There were 17 households, of which 29.4% had children under the age of 18 living with them, 52.9% were married couples living together, 11.8% had a female householder with no husband present, 5.9% had a male householder with no wife present, and 29.4% were non-families. 29.4% of all households were made up of individuals. The average household size was 2.47 and the average family size was 3.08.

The median age in the city was 39 years. 28.6% of residents were under the age of 18; 2.3% were between the ages of 18 and 24; 26.2% were from 25 to 44; 21.5% were from 45 to 64; and 21.4% were 65 years of age or older. The gender makeup of the city was 54.8% male and 45.2% female.

===2000 census===
As of the 2000 census, there were 41 people, 18 households, and 10 families living in the city. The population density was 49.6 PD/sqmi. There were 22 housing units at an average density of 26.6 /sqmi. The racial makeup of the city was 97.56% White, and 2.44% from two or more races. Hispanic or Latino of any race were 2.44% of the population.

There were 18 households, out of which 27.8% had children under the age of 18 living with them, 38.9% were married couples living together, 11.1% had a female householder with no husband present, and 38.9% were non-families. 38.9% of all households were made up of individuals, and 11.1% had someone living alone who was 65 years of age or older. The average household size was 2.28 and the average family size was 3.00.

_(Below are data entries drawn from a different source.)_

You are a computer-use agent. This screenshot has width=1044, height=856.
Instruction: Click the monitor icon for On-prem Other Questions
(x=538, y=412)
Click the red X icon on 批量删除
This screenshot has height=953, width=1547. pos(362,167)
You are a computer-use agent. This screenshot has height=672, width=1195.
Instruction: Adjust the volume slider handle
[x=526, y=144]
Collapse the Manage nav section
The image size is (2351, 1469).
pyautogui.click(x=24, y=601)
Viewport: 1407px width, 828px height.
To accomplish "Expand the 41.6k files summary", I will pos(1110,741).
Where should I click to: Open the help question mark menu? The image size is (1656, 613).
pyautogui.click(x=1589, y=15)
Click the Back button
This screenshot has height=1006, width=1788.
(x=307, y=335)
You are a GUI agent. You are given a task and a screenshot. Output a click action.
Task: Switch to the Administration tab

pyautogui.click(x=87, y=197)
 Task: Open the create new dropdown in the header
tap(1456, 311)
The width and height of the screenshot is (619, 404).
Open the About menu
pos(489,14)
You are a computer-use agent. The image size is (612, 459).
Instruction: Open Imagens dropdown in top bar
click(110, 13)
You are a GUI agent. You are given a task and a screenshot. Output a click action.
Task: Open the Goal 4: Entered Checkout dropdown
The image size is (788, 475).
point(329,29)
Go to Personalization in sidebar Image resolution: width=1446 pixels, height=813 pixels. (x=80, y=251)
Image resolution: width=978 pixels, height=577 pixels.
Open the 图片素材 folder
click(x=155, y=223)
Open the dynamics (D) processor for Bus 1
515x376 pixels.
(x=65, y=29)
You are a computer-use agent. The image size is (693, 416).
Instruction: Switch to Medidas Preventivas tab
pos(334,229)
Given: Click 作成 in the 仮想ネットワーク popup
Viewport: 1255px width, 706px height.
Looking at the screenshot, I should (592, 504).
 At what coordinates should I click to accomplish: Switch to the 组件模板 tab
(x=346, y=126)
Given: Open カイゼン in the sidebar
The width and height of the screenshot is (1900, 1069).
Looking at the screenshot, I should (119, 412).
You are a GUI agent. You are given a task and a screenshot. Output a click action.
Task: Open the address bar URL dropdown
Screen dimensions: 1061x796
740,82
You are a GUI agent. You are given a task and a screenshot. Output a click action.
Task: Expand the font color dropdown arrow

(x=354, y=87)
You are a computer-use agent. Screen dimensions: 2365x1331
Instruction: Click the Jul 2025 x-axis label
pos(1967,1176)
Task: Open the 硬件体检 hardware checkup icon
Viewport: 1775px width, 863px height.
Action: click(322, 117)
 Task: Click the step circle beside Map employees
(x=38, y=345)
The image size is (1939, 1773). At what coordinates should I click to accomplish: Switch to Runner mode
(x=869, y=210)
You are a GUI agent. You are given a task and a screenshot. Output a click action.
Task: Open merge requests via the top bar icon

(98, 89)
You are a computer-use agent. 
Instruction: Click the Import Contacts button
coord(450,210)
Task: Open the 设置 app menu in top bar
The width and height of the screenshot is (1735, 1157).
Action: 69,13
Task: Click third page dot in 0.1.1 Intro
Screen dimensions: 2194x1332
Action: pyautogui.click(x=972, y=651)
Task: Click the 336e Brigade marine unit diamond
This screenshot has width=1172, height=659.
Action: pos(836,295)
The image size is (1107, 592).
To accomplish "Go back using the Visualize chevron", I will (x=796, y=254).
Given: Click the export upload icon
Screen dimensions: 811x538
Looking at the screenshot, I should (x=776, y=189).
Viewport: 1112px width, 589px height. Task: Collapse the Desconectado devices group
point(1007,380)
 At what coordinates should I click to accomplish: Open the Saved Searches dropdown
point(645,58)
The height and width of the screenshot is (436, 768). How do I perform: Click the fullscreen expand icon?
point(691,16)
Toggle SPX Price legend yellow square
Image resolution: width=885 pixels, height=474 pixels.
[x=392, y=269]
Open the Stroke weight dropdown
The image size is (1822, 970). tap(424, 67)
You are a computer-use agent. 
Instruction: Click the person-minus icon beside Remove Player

In the city, the population was spread out, with 26.8% under the age of 18, 4.9% from 18 to 24, 34.1% from 25 to 44, 29.3% from 45 to 64, and 4.9% who were 65 years of age or older. The median age was 39 years. For every 100 females, there were 141.2 males. For every 100 females age 18 and over, there were 172.7 males.

The median income for a household in the city was $26,875, and the median income for a family was $34,375. Males had a median income of $31,250 versus $16,250 for females. The per capita income for the city was $11,637. There are 18.2% of families living below the poverty line and 7.7% of the population, including no under eighteens and none of those over 64.